そう思います。そして、「自転車が優先されるべきだ」という考えも捨てるべきです。歩いて暮らせる街づくりということが最大の眼目です。その中で、クルマをどう規制し、どうクルマを使えばいいのかというところを議論しなければなりません。クルマをスムーズに走らせるために、人を歩道橋の上に上げてしまう方法を自転車にも踏襲したら、すべて崩れていきます。自転車を利用する環境を進めることによって、バスなど公共交通機関から、客を奪ってしまうことは間違ってもあってはならないことです。

ポロクル
(借りると車道を走るように誘導されるのは日本初)
人間が自由にさまざまな選択肢で移動する、活動できる街を作るかということが重要なのであって、単に自転車の問題なのではありません。

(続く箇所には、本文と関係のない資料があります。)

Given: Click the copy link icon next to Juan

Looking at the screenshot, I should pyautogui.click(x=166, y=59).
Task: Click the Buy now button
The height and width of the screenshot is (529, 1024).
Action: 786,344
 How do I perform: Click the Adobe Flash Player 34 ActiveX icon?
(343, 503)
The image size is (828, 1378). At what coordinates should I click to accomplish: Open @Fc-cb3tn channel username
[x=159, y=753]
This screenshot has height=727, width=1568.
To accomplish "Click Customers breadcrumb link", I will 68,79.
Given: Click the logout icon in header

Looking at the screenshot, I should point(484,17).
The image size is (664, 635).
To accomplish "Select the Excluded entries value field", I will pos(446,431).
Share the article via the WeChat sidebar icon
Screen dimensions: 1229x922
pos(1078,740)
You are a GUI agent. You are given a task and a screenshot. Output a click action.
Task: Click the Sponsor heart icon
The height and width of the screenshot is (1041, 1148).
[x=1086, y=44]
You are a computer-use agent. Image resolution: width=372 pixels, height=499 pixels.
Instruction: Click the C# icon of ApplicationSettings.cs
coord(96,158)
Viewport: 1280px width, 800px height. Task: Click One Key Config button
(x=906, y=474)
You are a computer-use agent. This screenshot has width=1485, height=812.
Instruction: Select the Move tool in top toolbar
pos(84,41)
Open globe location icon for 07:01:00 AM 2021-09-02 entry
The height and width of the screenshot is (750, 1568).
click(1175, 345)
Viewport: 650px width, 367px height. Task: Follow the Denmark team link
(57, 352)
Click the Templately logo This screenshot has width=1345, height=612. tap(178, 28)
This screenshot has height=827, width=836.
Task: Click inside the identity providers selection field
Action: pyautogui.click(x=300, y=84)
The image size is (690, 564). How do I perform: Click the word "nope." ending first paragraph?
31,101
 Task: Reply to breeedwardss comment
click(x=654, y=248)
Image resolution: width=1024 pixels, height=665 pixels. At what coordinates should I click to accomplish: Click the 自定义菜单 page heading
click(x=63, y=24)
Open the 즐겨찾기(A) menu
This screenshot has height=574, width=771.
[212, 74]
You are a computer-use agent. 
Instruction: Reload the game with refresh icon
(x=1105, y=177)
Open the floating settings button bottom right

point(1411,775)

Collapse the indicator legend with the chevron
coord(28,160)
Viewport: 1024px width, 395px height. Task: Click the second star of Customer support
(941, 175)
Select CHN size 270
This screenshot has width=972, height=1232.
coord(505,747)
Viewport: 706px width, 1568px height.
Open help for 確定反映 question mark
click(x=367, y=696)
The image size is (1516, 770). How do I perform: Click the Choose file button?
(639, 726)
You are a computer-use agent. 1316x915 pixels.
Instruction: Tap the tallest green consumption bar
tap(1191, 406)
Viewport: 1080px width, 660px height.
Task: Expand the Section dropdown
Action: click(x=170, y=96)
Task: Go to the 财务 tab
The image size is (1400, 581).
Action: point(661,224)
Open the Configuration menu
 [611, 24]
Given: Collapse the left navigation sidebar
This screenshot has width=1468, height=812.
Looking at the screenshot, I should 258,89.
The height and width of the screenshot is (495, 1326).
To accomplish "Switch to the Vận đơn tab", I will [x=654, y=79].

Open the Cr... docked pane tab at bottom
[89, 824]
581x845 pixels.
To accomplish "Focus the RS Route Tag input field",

自転車のブームがあって、バイクシェア※2など、自転車のことばかり考える傾向が強まっていることをかえって懸念しています。
自転車が見直されていることはいいことですが、“自転車至上主義”になってしまうのはいかがなものか。本当に重要なことは人間がどうしたら、安全に平和に楽しく暮らすことができるかです。幸せな暮らしづくりというところから考えていくと、今、嫌々自転車に乗っている人に、「もっと自転車に乗りなさい」というのは酷だと思います。乗りたい人が乗ればいいのです。